## BEGIN Page excerpt

We continue to think the QE tapering signal will come at the Jackson Hole conference in late August, although the risk is that it comes earlier rather than later. The main risk hinges on wage data, which has shown upside surprise lately. If the trend persisted, and if household inflation expectations were also continuing to rise, that could render the Fed suddenly much less dovish given that data would go against its now-central case of transitory inflationary pressures. A reduction in bond purchases will mark a departure from the Fed’s de-facto current MMT-style policy (MMT: Modern Monetary Theory), by which the lines between fiscal and monetary policies have been blurred: indeed, the Fed has been indirectly monetizing a large share of the federal budget deficit.  

Tapering would also mean a Fed becoming more uneasy with the rising inflation risk coming from such MMT-style policy, as well as with the potential financial imbalances that such policy generates, given current extremely loose financial conditions (which lessen market discipline and the right allocation of credit risk). A sign that the debate is shifting at the Fed towards a less ‘MMT naïve’ view, the Fed’s forecast for future interest rates (dot plot) could indicate one rate hike in 2023 (versus none in the March forecast). But money markets’ pricing is already indicating several rate hikes by late 2023, so it would be just the Fed catching up to market expectations.

## END Page excerpt

Given task 1:
Answer these about the commentary on Fed tapering:
(a) At which conference is the QE tapering signal expected to come?
(b) What does MMT stand for?
(c) How many rate hikes in 2023 could the Fed's dot plot indicate?
Given task 2:
Quote the commentary on Fed tapering from "We continue to" up to and including "federal budget deficit.".

## BEGIN Dataset excerpt

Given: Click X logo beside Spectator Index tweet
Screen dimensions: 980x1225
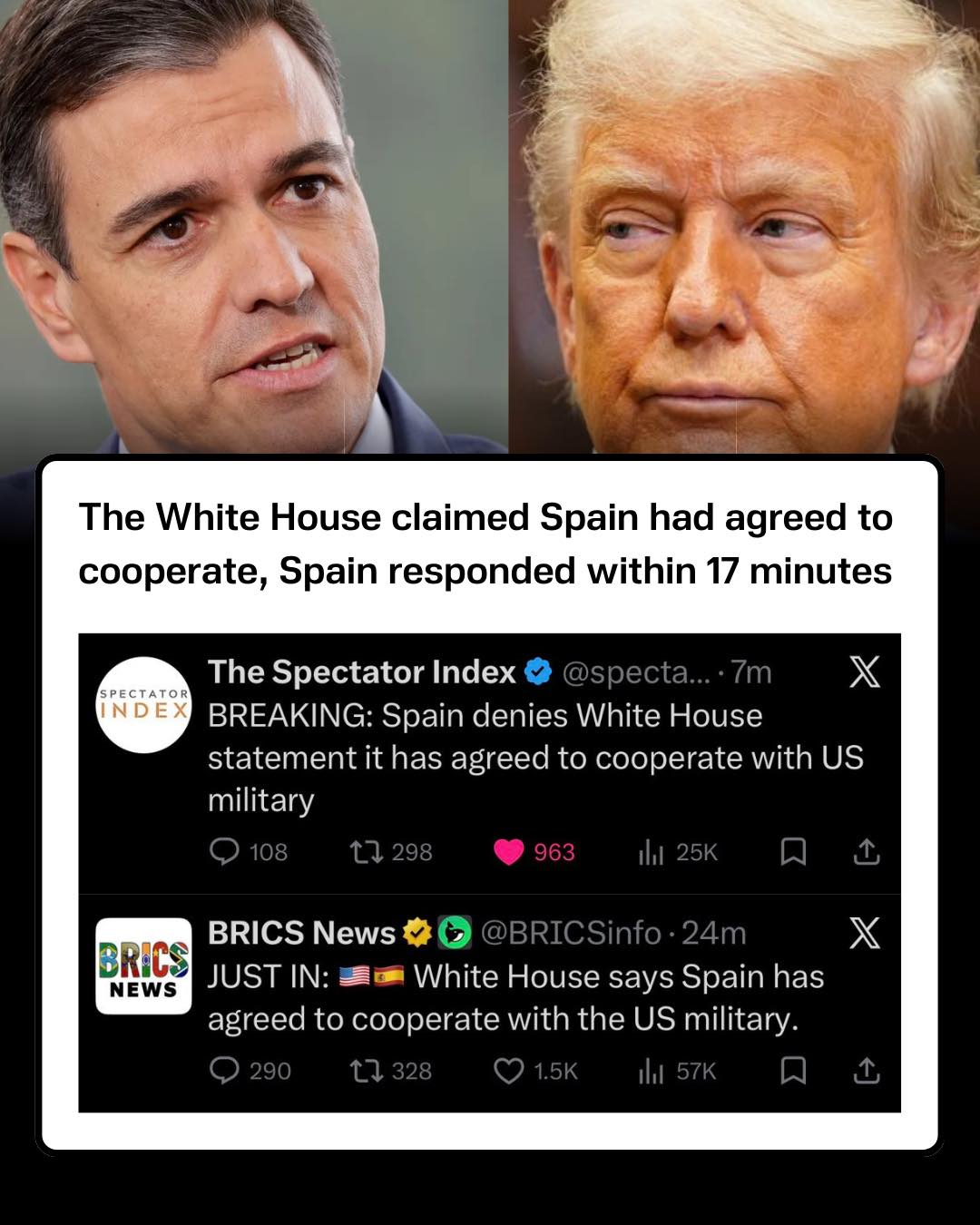Looking at the screenshot, I should [x=865, y=672].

## END Dataset excerpt

Written solution 1:
(a) The Jackson Hole conference in late August.
(b) Modern Monetary Theory.
(c) One rate hike, versus none in the March forecast.

Written solution 2:
We continue to think the QE tapering signal will come at the Jackson Hole conference in late August, although the risk is that it comes earlier rather than later. The main risk hinges on wage data, which has shown upside surprise lately. If the trend persisted, and if household inflation expectations were also continuing to rise, that could render the Fed suddenly much less dovish given that data would go against its now-central case of transitory inflationary pressures. A reduction in bond purchases will mark a departure from the Fed’s de-facto current MMT-style policy (MMT: Modern Monetary Theory), by which the lines between fiscal and monetary policies have been blurred: indeed, the Fed has been indirectly monetizing a large share of the federal budget deficit.